• _Listed entries_:
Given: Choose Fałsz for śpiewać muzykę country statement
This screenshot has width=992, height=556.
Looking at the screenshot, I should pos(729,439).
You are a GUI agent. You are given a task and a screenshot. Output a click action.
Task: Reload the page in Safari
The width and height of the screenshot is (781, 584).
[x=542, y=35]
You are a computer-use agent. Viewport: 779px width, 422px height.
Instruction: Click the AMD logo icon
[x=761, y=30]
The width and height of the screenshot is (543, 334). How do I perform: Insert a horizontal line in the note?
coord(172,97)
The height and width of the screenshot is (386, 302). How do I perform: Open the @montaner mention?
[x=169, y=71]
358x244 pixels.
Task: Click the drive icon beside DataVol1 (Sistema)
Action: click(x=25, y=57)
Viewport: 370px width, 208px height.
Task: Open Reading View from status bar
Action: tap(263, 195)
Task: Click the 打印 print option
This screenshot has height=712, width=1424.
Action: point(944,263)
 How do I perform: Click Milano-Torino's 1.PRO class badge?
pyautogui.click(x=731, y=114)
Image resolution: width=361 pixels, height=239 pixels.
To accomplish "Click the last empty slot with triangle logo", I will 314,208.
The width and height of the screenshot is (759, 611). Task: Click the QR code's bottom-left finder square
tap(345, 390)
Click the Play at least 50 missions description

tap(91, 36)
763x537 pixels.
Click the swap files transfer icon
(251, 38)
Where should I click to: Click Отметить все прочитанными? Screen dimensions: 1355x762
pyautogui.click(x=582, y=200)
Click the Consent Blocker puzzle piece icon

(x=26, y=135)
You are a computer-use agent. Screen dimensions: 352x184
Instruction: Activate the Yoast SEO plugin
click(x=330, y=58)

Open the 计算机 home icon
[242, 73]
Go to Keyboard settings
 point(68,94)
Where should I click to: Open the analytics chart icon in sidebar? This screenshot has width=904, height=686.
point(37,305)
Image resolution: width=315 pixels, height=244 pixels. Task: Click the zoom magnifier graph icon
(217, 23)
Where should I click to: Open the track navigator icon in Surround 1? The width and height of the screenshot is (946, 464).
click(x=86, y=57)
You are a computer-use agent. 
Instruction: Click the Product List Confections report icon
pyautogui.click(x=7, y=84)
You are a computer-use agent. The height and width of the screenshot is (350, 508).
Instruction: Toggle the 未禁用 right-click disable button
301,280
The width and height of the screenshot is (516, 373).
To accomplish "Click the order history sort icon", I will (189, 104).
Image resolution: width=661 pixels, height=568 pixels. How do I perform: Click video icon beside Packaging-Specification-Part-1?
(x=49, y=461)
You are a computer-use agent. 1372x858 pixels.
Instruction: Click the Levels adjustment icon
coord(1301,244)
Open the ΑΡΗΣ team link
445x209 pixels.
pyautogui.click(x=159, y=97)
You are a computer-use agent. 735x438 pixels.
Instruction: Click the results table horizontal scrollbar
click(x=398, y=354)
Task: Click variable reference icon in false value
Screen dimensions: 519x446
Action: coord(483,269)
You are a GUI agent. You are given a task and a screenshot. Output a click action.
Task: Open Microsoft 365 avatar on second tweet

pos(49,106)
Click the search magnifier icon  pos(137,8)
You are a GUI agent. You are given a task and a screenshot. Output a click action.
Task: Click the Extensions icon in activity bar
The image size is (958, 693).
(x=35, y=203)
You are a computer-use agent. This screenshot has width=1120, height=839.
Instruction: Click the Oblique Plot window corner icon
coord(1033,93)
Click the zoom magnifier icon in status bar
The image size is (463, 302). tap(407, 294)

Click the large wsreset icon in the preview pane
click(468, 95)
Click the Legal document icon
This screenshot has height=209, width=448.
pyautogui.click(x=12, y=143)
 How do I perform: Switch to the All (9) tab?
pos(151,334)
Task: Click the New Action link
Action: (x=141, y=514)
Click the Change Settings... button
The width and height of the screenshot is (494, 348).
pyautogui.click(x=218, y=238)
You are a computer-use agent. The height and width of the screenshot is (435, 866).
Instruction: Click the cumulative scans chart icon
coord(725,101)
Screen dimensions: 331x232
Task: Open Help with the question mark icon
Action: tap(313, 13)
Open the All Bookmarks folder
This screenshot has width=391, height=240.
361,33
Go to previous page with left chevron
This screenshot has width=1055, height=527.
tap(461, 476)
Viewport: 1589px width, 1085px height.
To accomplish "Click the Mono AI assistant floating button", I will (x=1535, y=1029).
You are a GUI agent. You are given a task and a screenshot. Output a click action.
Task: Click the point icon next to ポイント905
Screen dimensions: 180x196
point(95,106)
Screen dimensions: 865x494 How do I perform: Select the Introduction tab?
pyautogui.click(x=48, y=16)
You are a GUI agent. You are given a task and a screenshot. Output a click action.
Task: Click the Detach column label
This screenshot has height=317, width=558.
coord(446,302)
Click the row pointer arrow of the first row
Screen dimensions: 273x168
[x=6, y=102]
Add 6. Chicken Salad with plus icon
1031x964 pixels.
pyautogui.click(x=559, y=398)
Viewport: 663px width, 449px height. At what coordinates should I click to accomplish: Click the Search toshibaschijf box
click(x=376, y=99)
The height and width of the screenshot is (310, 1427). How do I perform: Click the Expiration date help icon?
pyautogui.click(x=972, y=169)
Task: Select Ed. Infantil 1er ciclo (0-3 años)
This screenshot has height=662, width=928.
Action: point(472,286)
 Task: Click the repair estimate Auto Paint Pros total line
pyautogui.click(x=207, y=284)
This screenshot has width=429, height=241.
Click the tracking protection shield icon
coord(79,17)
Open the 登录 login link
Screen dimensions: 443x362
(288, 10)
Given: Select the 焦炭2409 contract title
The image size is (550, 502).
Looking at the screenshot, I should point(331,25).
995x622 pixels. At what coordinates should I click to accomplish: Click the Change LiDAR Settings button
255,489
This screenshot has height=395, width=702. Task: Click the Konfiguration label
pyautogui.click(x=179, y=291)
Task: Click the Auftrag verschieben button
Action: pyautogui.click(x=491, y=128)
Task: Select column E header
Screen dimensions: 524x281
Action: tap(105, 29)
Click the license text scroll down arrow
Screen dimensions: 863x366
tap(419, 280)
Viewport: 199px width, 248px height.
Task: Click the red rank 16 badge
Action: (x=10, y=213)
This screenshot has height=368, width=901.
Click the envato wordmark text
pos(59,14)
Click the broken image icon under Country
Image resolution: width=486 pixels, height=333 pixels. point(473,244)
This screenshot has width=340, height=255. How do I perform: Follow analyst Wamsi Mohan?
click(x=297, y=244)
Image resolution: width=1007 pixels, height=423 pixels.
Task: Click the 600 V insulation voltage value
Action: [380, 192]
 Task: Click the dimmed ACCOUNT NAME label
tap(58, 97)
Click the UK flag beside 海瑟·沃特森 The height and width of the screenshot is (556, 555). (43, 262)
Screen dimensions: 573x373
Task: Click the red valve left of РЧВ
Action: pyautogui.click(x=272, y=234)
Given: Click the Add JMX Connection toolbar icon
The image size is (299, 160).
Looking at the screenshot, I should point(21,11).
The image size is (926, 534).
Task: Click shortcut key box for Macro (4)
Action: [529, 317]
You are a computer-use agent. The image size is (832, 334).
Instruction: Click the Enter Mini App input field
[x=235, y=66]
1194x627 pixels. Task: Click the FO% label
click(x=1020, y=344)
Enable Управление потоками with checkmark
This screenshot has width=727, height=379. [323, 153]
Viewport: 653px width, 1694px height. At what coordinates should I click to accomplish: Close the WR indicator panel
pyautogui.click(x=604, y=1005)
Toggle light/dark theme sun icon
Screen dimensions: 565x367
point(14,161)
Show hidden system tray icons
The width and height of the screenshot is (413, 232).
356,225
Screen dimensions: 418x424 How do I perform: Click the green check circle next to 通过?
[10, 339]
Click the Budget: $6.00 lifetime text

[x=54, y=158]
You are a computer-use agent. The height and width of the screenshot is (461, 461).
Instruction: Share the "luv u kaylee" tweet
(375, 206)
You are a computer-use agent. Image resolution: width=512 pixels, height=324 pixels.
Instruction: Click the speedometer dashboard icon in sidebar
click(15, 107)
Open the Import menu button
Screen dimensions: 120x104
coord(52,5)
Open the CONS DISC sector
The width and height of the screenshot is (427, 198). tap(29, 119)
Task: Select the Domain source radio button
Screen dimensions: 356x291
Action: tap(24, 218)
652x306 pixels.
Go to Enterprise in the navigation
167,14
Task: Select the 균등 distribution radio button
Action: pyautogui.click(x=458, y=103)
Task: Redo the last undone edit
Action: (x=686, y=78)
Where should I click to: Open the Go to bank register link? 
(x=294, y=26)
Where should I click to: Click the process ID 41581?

• _Task to complete_: Return the span of lines in the data above that opens at the line with "Task: Click the point icon next to ポイント905" and closes at the line with "This screenshot has width=429, height=241.", exactly, ends included, nothing else.

• _Written response_:
Task: Click the point icon next to ポイント905
Screen dimensions: 180x196
point(95,106)
Screen dimensions: 865x494 How do I perform: Select the Introduction tab?
pyautogui.click(x=48, y=16)
You are a GUI agent. You are given a task and a screenshot. Output a click action.
Task: Click the Detach column label
This screenshot has height=317, width=558.
coord(446,302)
Click the row pointer arrow of the first row
Screen dimensions: 273x168
[x=6, y=102]
Add 6. Chicken Salad with plus icon
1031x964 pixels.
pyautogui.click(x=559, y=398)
Viewport: 663px width, 449px height. At what coordinates should I click to accomplish: Click the Search toshibaschijf box
click(x=376, y=99)
The height and width of the screenshot is (310, 1427). How do I perform: Click the Expiration date help icon?
pyautogui.click(x=972, y=169)
Task: Select Ed. Infantil 1er ciclo (0-3 años)
This screenshot has height=662, width=928.
Action: point(472,286)
 Task: Click the repair estimate Auto Paint Pros total line
pyautogui.click(x=207, y=284)
This screenshot has width=429, height=241.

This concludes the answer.